Task details -> Please restate every record below word for word and skip the pictures.
= Beginning of Section =
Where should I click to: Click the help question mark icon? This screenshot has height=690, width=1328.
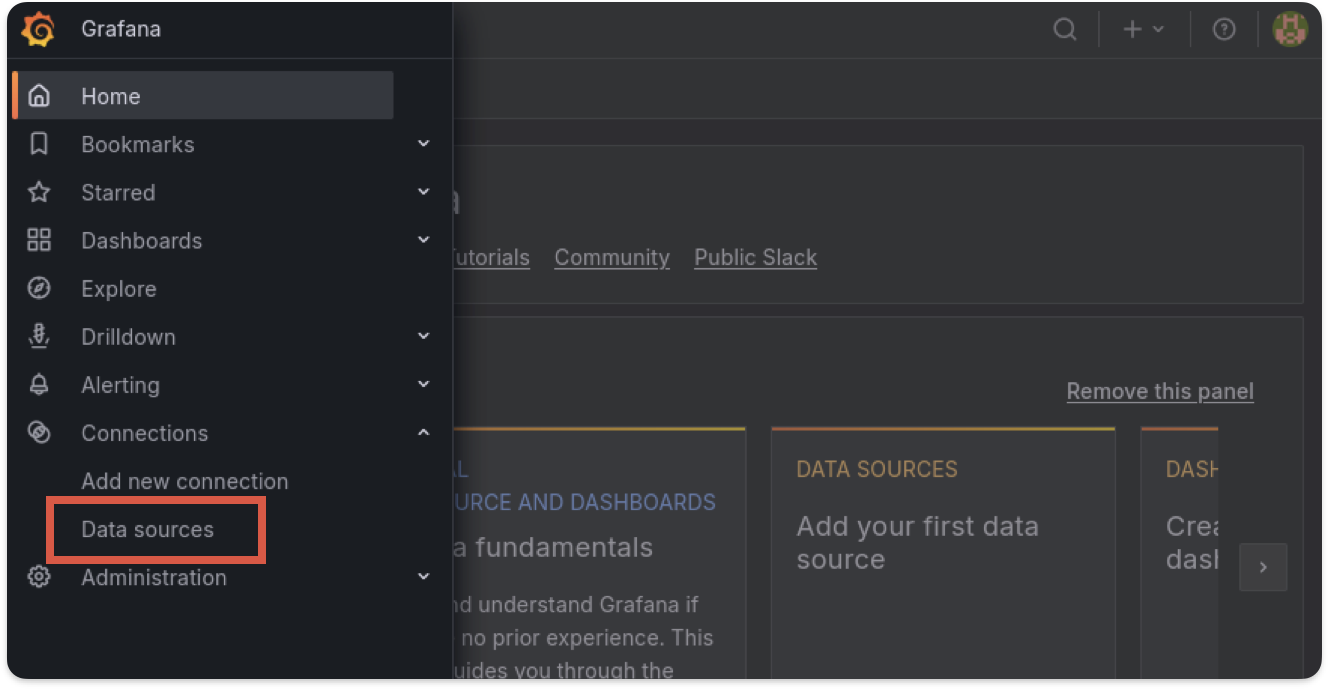click(1223, 29)
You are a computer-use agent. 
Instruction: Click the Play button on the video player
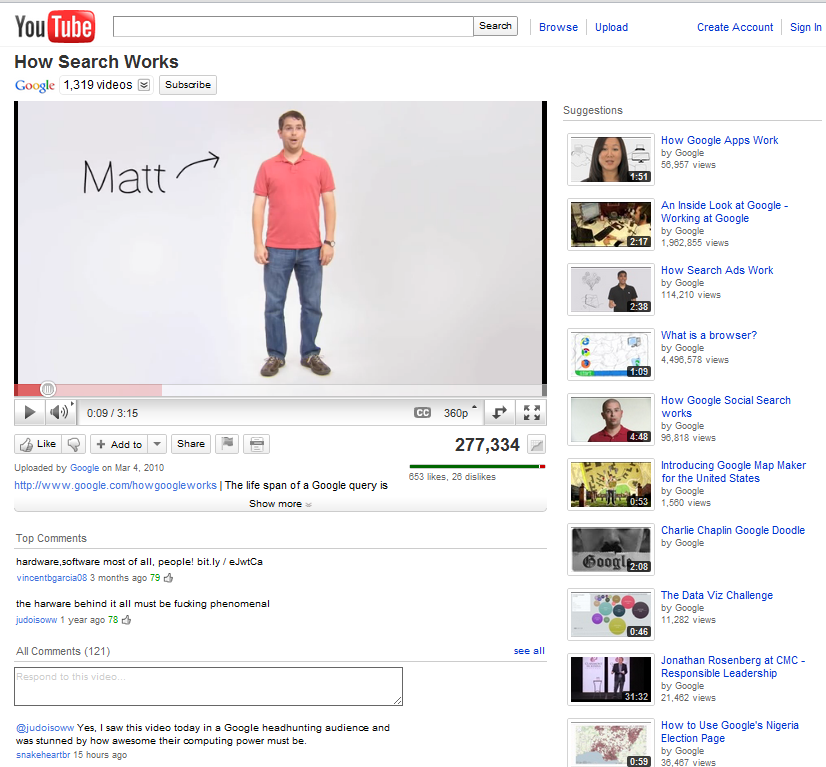[29, 412]
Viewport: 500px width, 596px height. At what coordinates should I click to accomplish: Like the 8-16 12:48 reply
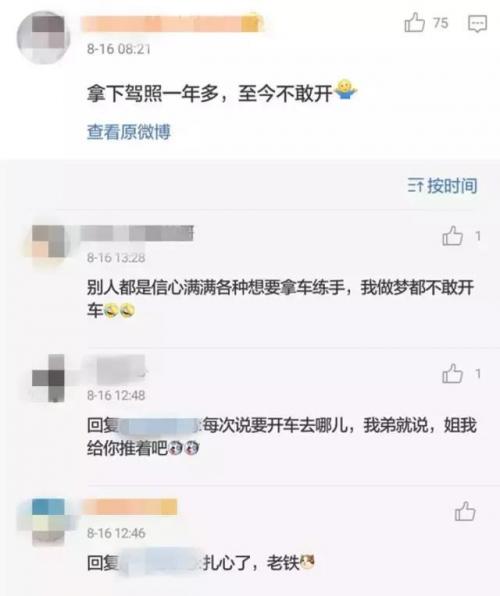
= End of Section =
Exercise output ->
Where should I click to: Click the help question mark icon? This screenshot has height=690, width=1328.
click(1223, 29)
You are a computer-use agent. 
Instruction: Click the Play button on the video player
[29, 412]
Viewport: 500px width, 596px height. At what coordinates should I click to accomplish: Like the 8-16 12:48 reply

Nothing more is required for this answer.